15.03.2017

Nokta – 63

Riphagen (2016)

Hollanda’da 2. Dünya Savaşı sırasında görevli olan Riphagen’in akıl almaz öyküsünün anlatıldığı film, düşük prodüksiyon değeri ve esasında bir mini seri olarak tasarlandığını belli eden eklektik yapısı yüzünden yara almış. Ancak hikâye o kadar çarpıcı ki kusurlarını görmezden gelmek gayet mümkün.

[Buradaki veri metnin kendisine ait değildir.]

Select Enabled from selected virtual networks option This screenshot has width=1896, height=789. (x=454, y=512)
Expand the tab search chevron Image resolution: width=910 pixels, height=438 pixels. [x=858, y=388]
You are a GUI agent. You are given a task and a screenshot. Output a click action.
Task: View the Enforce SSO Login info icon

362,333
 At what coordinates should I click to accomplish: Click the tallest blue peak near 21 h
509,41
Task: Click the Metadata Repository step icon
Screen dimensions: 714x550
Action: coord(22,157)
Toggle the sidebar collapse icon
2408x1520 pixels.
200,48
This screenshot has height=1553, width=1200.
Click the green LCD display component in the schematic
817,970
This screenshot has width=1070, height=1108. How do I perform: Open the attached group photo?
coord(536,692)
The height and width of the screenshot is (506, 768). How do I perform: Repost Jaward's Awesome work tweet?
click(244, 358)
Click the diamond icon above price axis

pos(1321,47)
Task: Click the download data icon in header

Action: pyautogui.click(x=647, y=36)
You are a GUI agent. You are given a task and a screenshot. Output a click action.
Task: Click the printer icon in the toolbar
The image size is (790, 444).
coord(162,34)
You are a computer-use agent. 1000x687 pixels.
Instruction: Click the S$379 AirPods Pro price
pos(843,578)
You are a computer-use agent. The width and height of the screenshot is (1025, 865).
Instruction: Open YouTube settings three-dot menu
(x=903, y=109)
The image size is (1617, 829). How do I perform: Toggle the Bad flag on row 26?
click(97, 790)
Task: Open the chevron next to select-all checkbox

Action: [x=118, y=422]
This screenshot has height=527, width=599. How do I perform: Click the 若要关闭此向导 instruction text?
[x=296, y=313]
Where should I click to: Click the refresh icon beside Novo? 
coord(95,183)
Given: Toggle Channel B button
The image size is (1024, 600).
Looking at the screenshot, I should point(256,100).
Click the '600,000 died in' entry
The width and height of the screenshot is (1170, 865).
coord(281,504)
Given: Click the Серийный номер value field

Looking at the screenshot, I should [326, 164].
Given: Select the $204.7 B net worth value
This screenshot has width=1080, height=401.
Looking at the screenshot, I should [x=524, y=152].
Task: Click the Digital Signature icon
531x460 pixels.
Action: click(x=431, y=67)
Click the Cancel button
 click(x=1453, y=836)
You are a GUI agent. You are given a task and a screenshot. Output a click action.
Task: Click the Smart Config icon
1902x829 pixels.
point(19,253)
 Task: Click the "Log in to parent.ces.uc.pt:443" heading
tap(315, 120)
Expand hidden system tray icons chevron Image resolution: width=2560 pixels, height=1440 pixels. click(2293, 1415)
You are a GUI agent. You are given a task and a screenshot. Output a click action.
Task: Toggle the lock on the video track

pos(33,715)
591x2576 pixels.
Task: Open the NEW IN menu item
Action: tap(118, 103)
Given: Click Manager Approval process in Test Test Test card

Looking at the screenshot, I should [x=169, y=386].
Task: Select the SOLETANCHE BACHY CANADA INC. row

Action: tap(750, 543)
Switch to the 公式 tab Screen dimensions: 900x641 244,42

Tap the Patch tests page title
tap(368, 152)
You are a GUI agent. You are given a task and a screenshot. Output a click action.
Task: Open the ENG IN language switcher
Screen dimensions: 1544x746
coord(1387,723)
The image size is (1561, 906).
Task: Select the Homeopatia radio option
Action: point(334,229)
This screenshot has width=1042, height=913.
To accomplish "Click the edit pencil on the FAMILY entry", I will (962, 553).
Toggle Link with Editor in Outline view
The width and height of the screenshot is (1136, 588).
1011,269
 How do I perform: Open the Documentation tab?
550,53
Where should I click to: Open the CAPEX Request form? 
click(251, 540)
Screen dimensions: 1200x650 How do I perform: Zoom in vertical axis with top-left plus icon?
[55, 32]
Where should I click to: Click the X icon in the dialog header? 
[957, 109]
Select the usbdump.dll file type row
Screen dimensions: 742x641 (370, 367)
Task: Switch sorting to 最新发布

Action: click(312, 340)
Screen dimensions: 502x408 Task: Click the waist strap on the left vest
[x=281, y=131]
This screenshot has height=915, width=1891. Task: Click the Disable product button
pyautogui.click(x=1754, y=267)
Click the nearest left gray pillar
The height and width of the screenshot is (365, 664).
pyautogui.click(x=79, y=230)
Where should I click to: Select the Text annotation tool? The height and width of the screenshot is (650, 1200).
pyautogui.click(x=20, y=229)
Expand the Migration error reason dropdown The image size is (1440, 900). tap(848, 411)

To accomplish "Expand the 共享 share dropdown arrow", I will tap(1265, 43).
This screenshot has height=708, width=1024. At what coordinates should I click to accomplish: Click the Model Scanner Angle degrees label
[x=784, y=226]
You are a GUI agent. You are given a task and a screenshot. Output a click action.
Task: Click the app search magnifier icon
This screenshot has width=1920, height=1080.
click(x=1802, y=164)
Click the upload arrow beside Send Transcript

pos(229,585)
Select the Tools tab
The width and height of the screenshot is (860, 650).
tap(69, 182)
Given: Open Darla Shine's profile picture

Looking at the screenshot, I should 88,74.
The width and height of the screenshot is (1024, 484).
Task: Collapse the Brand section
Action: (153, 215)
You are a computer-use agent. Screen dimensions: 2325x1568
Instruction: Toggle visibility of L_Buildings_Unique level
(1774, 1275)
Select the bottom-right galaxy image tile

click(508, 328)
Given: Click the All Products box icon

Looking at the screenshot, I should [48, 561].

Hollanda’nın 2. Dünya Savaşı’nda Nazi işgali altındaki haline tanık olmak için izlemekte fayda var. Bazıları için eğitici bile olabilir.

La Fille Inconnue (2016)

Muayenehanesine mesai saati dışında gelen bir kadını içeri almayan Dr. Jenny Davin, daha sonra bu kadının öldürüldüğünü öğrenir.

Çok gizemli ve gerilimli bir filmin başlangıcı gibi dursa da Dardenne Kardeşler bir kez daha insana: “Eee sonuç?”  dedirtecek bir filmle karşımızda. En azından bu kez bir kapitalist sistemi eleştirisi olarak görülebilecek Deux jours, une nuit (2014) kadar iç şişirmiyor.

Ancak burada da kapitalist sistemi eleştirmek bir yana dursun, “mesaim bitti mi dakka durmam aga” diyen bir doktorun başına gelen hazin olayları göstererek bize tam tersi bir mesaj veriyor gibi. Daha çok işverenin lehine olan esnek saat düzenine geçilmesini tavsiye eden bir kamu spotu gibi.Bilmiyorum Belçika’da da kamu spotu var mı acaba: “Allez papa!” diyen çocuk, nefes nefese kravatını gevşeten bir baba?

Kendileriyle çelişmişler bence.

Kong: Skull Island (2017)

Kong, Gareth Edwards‘ın yönettiği Godzilla’nın (2014) Legendary şirketinin yaratmaya çalıştığı yeni Canavar Evreni’nin resmen başladığını ilan etmiş durumda.

Bir King Kong filminden beklediğiniz şey Kong’un sağı solu yumruklaması ise aradığınızı bulacaksınız. Bir çok havalı çerçeve ve sahne var. Ancak kurgu Kong’un düşmanları gibi paramparça. Apocalypse Now (1979)’ı çok sevmekle ondan süzdüklerini bir King Kong filmine hakkıyla yedirmek arasında bir Kong boyu mesafesi var ki bu filmde gayet selvi boylu.

Geri kalan her şey sığ. Samuel L. Jackson ve John C. Reilly dışında -ki o da kendine has cazibesi ile rolü kotarıyor- kimseye rol yazılmamış. Sadece güzel güldüğü için bir başrol daha kapan Brie Larson ve “Yeni fitness’a başladım. Pazularım çıkmış mı?” adlı dar fanilasıyla Tom Hiddelston spor salonlarından sinema salonlarına düşmüş gibi.

Şahsen ben adayı da pek kafatasına benzetemedim.

“İşte kafatası adası” deyip bir İngiltere fotoğrafı gösterselerdi gayet manalı bir hareket olurdu ancak İskoçya ve İrlanda’ya çok çektiren İngilizleri karşılarına almak istememiş de olabilirler. Bilemedim.